Soc Engineer

Job Description

Your Responsibilities

Collaborate with Incident Response teams across Bangalore and Dublin to monitor Protect/Detect/Response capabilities.

Serve as Incident Commander during US working hours, coordinating with business stakeholders, Incident Response, and forensic teams to rapidly and effectively resolve information security incidents.

Investigate incidents to identify root causes and document lessons learned.

Preferably, possess IT forensic skills to perform network and host-based forensics for incident root cause analysis.

Track, report incident status, and drive rapid resolution of incidents related to information risk management controls.

Liaise with authorities to support investigations and prosecutions when appropriate.

Take ownership of Security Operations tooling; manage SOC tools in business-as-usual operations and implement use cases to ensure smooth functioning of Security Operations and Response teams.

Identify and resolve issues affecting critical SOC technologies, applying automation to prevent incident recurrence.

Partner with Security Engineering teams to improve security posture, address risk, and solve scalability challenges.

Develop and implement proactive solutions to prevent potential problems before they occur.

Emphasize automation: eliminate manual processes by investigating causes and instituting permanent fixes.

Build analytics and self-service tools to empower Incident Response teams with actionable data, enabling quick response times.

Mentor fellow SOC engineers, shape our technical culture, and contribute to the growth of our team.

Your Qualifications

Degree in Computer Science, Software Engineering, Information Technology, Cybersecurity, or a related field preferred.

3+ years of relevant experience in a SOC environment investigating cybersecurity incidents; DevSecOps or CloudOps experience is a plus.

Experience managing and responding to security incidents in cloud environments.

Strong working knowledge of at least one public cloud platform such as AWS, Azure, or GCP is required.

Solid understanding of Security Operations tools, Security Engineering, Linux/Unix operating systems, and underlying components.
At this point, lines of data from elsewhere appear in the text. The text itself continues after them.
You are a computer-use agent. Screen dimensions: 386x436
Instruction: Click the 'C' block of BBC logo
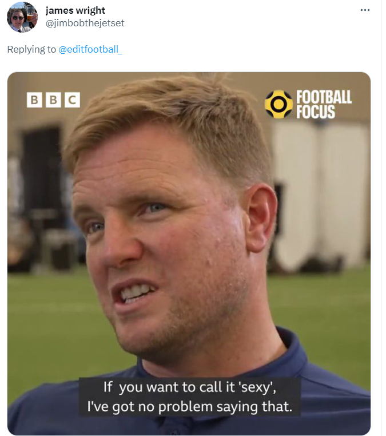(72, 100)
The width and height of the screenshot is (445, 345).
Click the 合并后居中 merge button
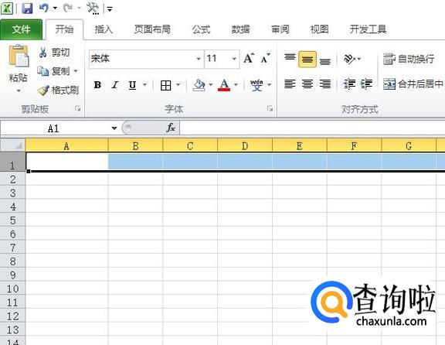coord(413,84)
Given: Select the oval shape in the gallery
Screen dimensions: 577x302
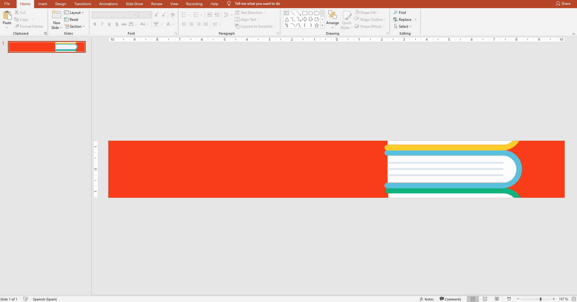Looking at the screenshot, I should point(311,13).
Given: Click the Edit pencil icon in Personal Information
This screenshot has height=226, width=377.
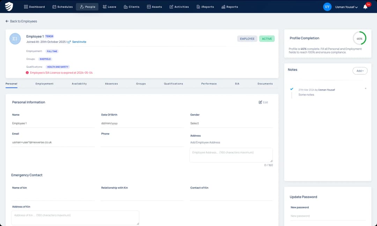Looking at the screenshot, I should [x=260, y=102].
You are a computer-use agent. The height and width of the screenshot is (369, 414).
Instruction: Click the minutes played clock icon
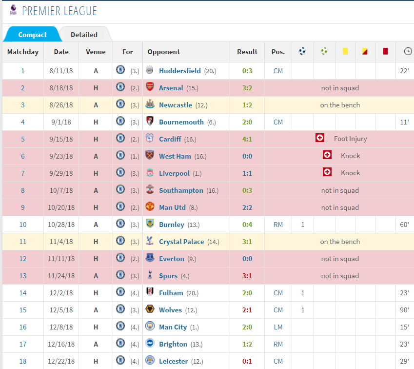point(408,51)
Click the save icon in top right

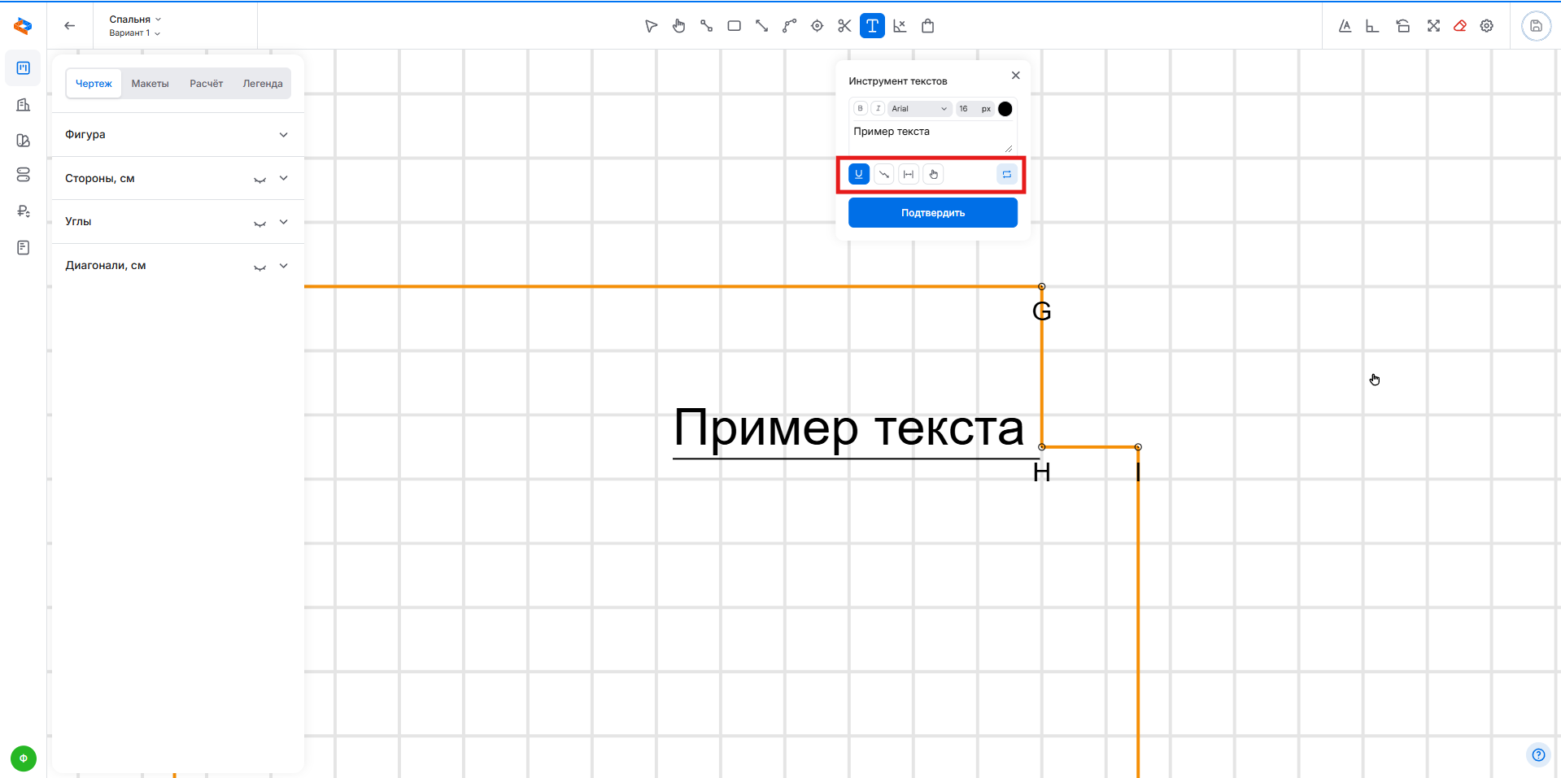(x=1536, y=26)
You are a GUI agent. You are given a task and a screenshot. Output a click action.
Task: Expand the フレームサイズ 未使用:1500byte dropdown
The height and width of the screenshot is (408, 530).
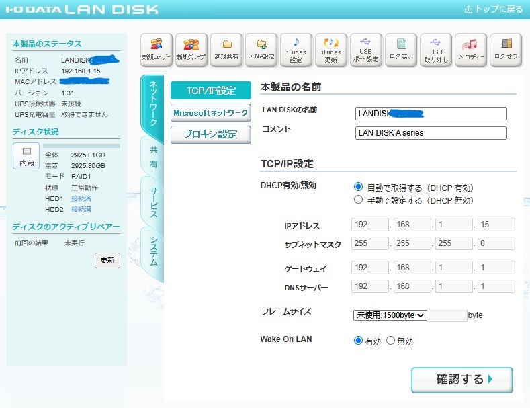[390, 315]
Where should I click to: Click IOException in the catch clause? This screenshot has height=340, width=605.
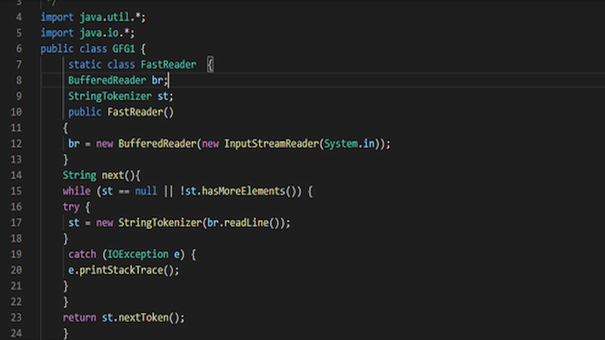(x=138, y=254)
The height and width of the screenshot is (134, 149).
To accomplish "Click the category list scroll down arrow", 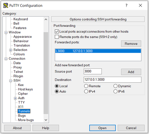I will (x=46, y=120).
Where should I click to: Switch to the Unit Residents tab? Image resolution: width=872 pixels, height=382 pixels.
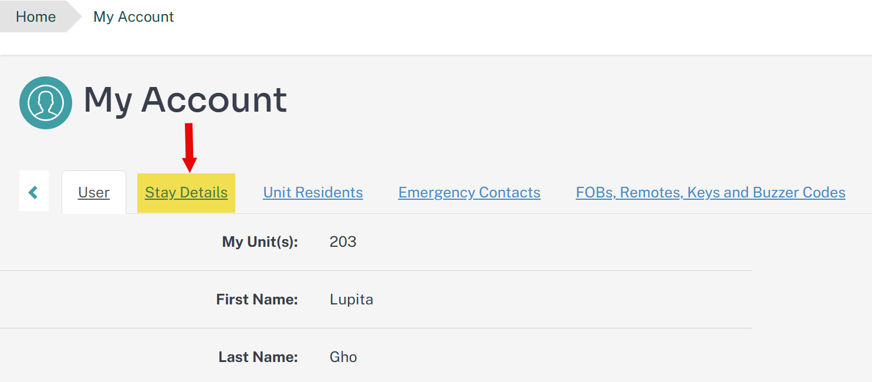[313, 192]
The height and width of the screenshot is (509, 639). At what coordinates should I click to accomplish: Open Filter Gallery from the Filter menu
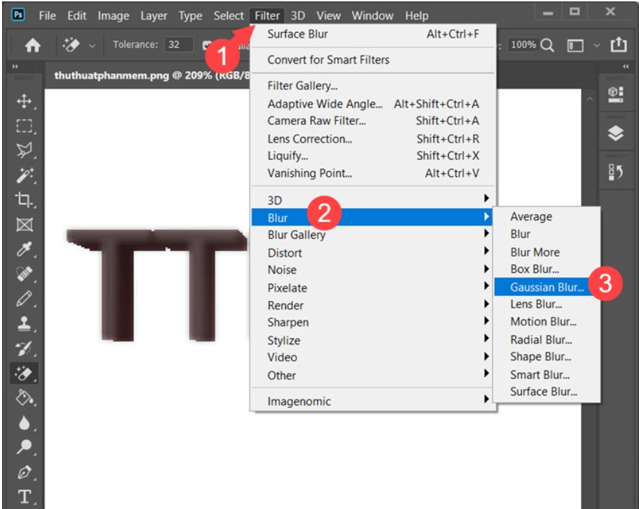302,86
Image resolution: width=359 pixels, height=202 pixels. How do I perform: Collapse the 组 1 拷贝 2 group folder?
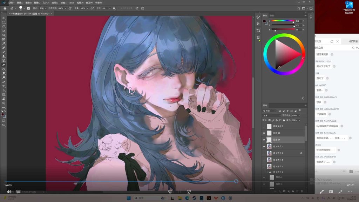267,172
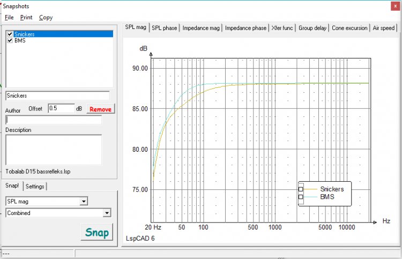The image size is (402, 259).
Task: Click the Offset dB input field
Action: [61, 108]
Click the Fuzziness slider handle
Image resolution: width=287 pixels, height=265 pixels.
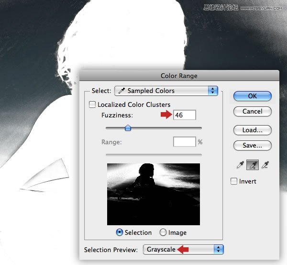click(128, 127)
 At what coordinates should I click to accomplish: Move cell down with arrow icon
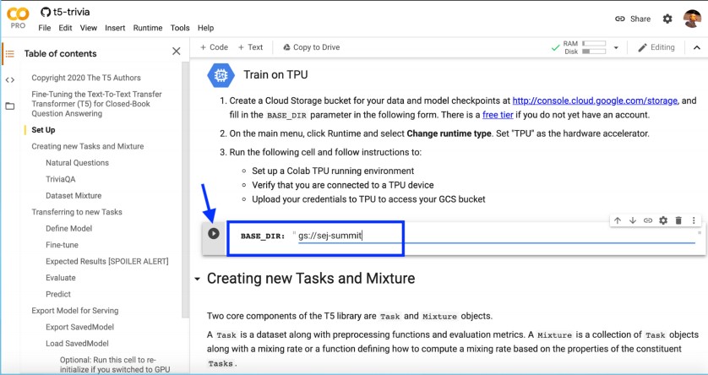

Networking fundamentals knowledge.

Experience in log management and dashboard creation using tools like Elastic Stack, Sumo Logic, or Grafana Cloud.

Hands-on experience maintaining security tools such as SIEM, ELK, Splunk, XDR, Web Application Firewalls (WAF), Key Management Systems (KMS), and Identity and Access Management (IAM) tools.

Strong analytical skills, mental resilience, and the ability to think systematically under pressure.

Highly accountable with a strong sense of ownership.

Excellent work ethic, integrity, team-oriented, and a continuous learner.

Strong interpersonal skills enabling effective communication and collaboration organization-wide.